The second-order stationary Gaussian Process (SGP) plays a central role in modern analysis of spatial data. In geostatistics it underlies several important techniques of inference and prediction [@chiles2012geostatistics], including generalized least squares and kriging. We see it also in engineering and computer experiments with surrogate models [@gramacy2016lagp], in machine learning prediction algorithms [@rasmussen2006gaussian], and in probabilistic models for ecological systems [@koch2021signature], among many other applications.

In the SGP model, the joint probability distribution for $n$ points $z_k$, with coordinates $x_k$, $y_k$, is multivariate Gaussian, and its variance-covariance matrix $V$ is generated by a function $C$ of the separation vector between points $V_{ij} = C ( x_i - x_j, y_i - y_j )$ [@cressie2015statistics]. One of the charms of SGP theory is the simplicity in analytic expressions for things like likelihood, conditional expectation, and least squares estimates, all of which involve $V$ and its sub-matrices.

However, $V$ is a major headache for computer programmers. The number of entries in this matrix is $n^2$, so as sample sizes grow large, seemingly routine matrix expressions become surprisingly difficult to evaluate. For large enough $n$, readers will find that either $V$ is too large to fit in computer memory, or the order-$n^3$ complexity of its factorization is prohibitively slow, or both [@lindgren2011explicit].

These are major obstacles to software implementations of SGP, particularly when it comes to kriging. Kriging workflows with popular packages like \CRANpkg{gstat}, \CRANpkg{geoR}, and \CRANpkg{fields} can become so slow as to be unworkable (or even fail entirely due to out-of-memory errors) when the number of point locations of interest are large in number, as we will see in the [Computations] section.
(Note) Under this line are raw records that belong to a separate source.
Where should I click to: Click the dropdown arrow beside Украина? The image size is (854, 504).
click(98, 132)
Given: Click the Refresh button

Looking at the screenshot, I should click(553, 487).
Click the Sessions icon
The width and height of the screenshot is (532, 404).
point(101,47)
This practical upper limit on sample sizes with conventional models motivates us to introduce a new package, \CRANpkg{blitzkrig}, whose implementation of the SGP is designed around Kronecker covariances on grid data, for improved computational efficiency. The computational ceiling is still there, but it is extended much higher. \CRANpkg{blitzkrig} offers:

Optimized functions for likelihood, GLS, kriging, and simulation
Flexible parametric covariance structures supporting anisotropy
Simple beginner-friendly workflows for down-scaling
Compatibility with data objects from \CRANpkg{raster}, \CRANpkg{terra}, and \CRANpkg{sf} packages

The likelihood function is particularly important here because it will enable modelers to adapt the methods in \CRANpkg{blitzkrig} as an engine for handling autocorrelation in more complex nonlinear spatial models, such as in the simulation of integro-difference equations. In fact, this package is built from code that was originall written for such a model, in a study on mountain pine beetle outbreaks [@koch2020computationally].
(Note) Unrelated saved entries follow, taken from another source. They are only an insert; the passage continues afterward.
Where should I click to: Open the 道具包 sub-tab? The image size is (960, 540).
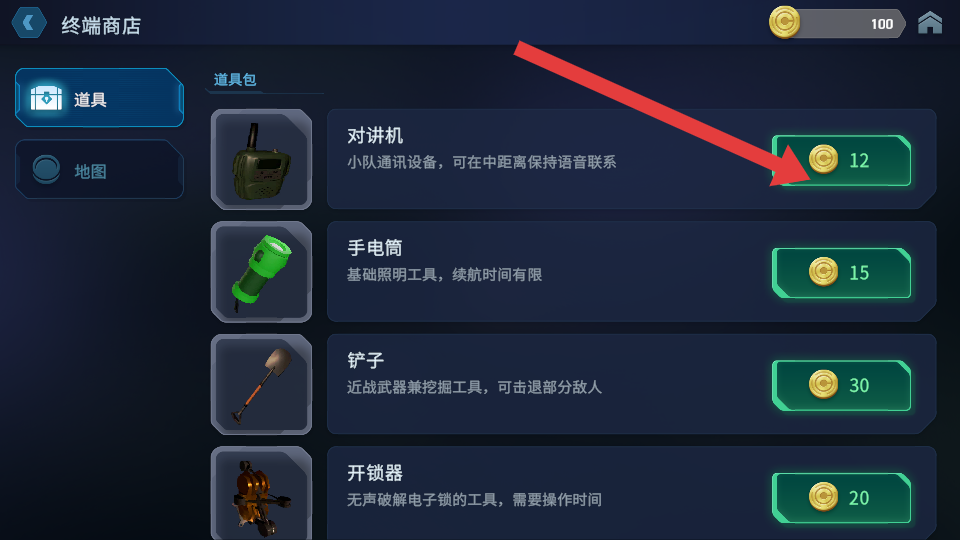pyautogui.click(x=234, y=80)

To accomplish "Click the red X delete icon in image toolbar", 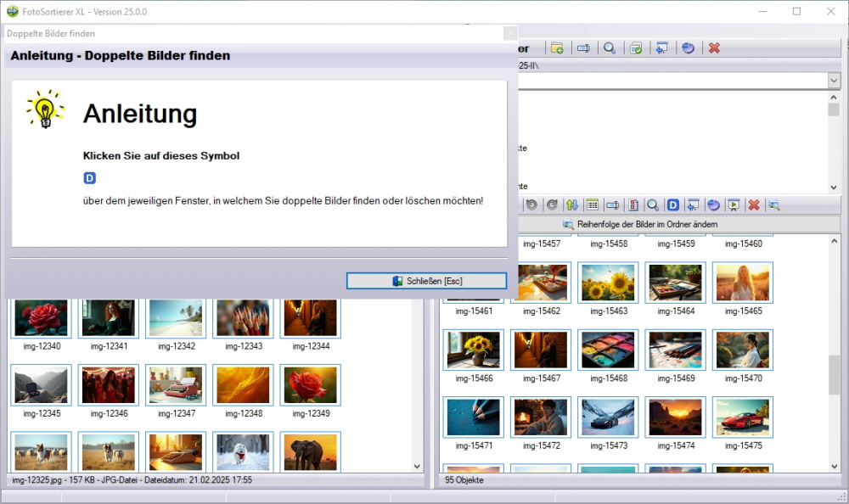I will coord(753,204).
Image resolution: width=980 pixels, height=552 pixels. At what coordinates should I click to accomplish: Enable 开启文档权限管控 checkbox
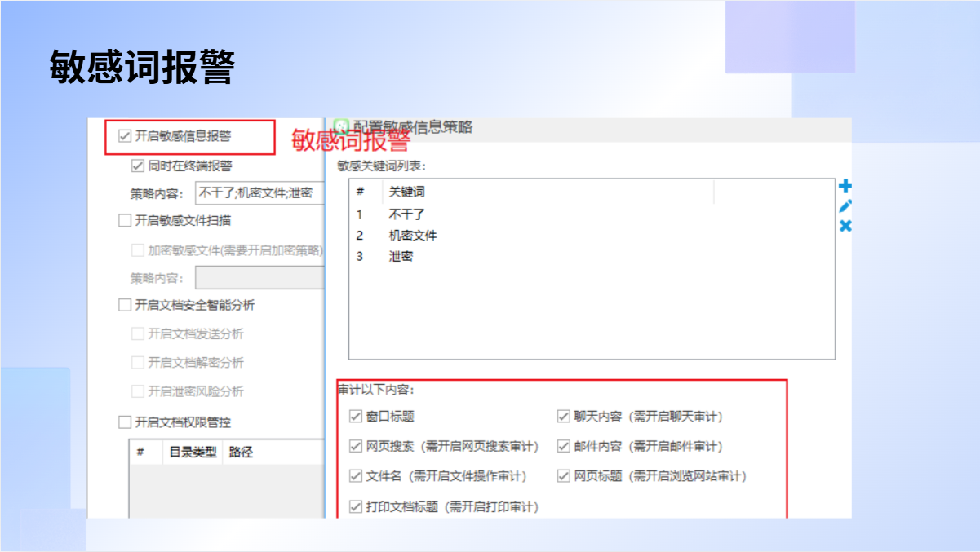point(125,422)
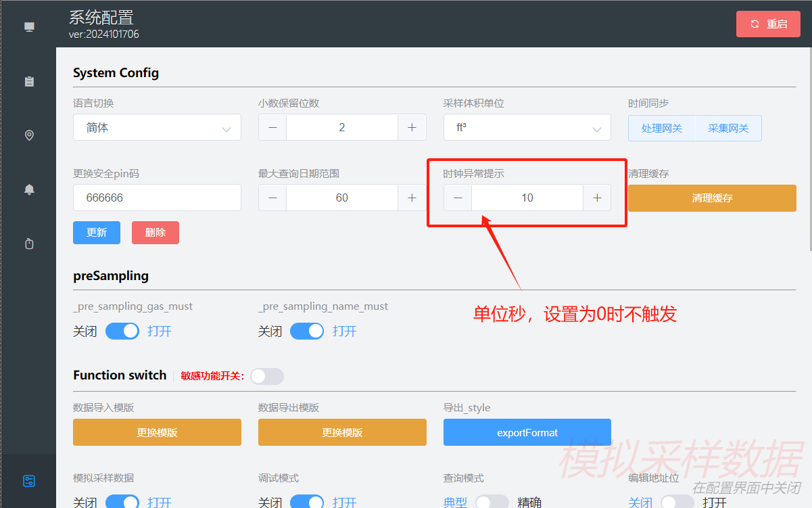Image resolution: width=812 pixels, height=508 pixels.
Task: Increase 时钟异常提示 value with plus button
Action: [x=597, y=198]
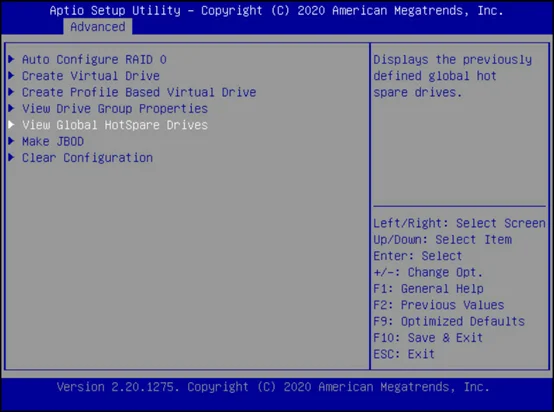Click the white highlighted arrow beside View Global HotSpare Drives
The width and height of the screenshot is (554, 412).
(x=12, y=124)
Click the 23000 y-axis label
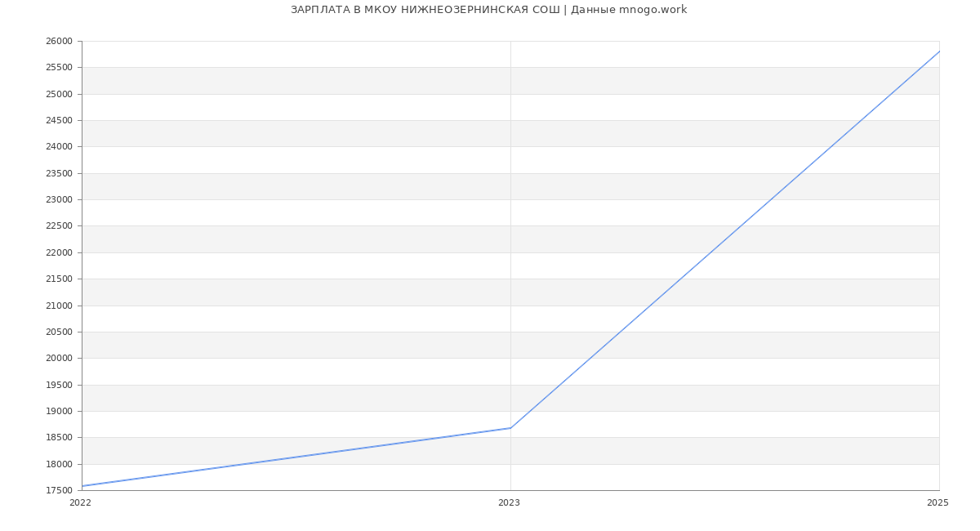 (59, 200)
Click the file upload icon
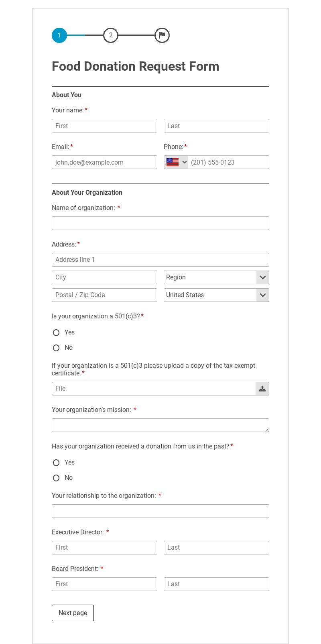 [262, 389]
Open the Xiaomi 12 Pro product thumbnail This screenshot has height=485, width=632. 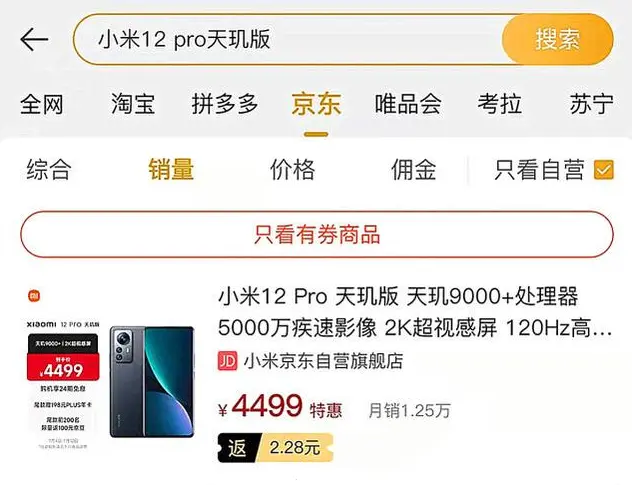click(x=110, y=368)
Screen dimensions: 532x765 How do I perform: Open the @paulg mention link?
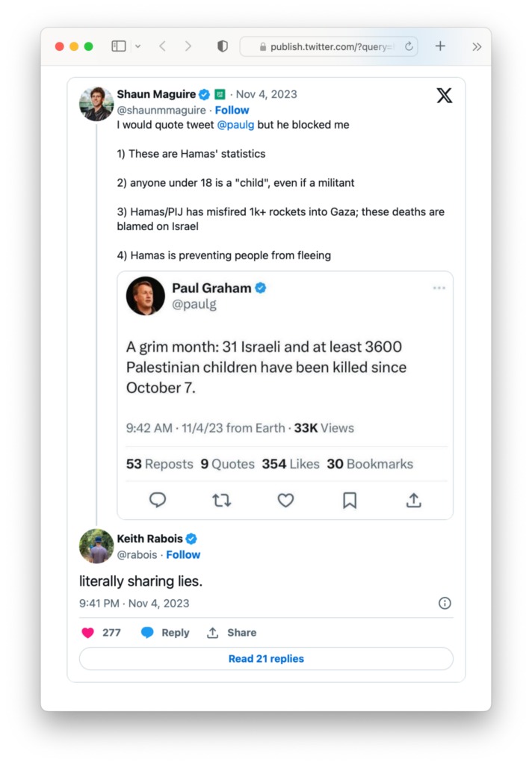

We illustrate the speed-up offered by \CRANpkg{blitzkrig} in the [Computations] section, with a comparison of computation times on a variety of ordinary kriging problems. This follows the [Kriging Example] section, where we present a detailed demonstration of a universal kriging workflow on the Meuse soils dataset. First we review some related tools and introducing the modelling approach that makes \CRANpkg{blitzkrig} unique.

Background

One strategy for computation with $V$ on large-$n$ problems is parallelization. The \CRANpkg{bigGP} [@paciorek2015biggp] and the \CRANpkg{laGP} [@gramacy2016lagp] packages, for example, distribute the task of block factorization to multiple linked processes. This can speed likelihood calculations by several orders of magnitude in large-$n$ examples.

However, these packages have steep learning curves, and are intended for high-memory, many-core computers. \CRANpkg{blitzkrig} instead aims to be simple to learn and operate, with a memory footprint suitable for use on ordinary desktop computers.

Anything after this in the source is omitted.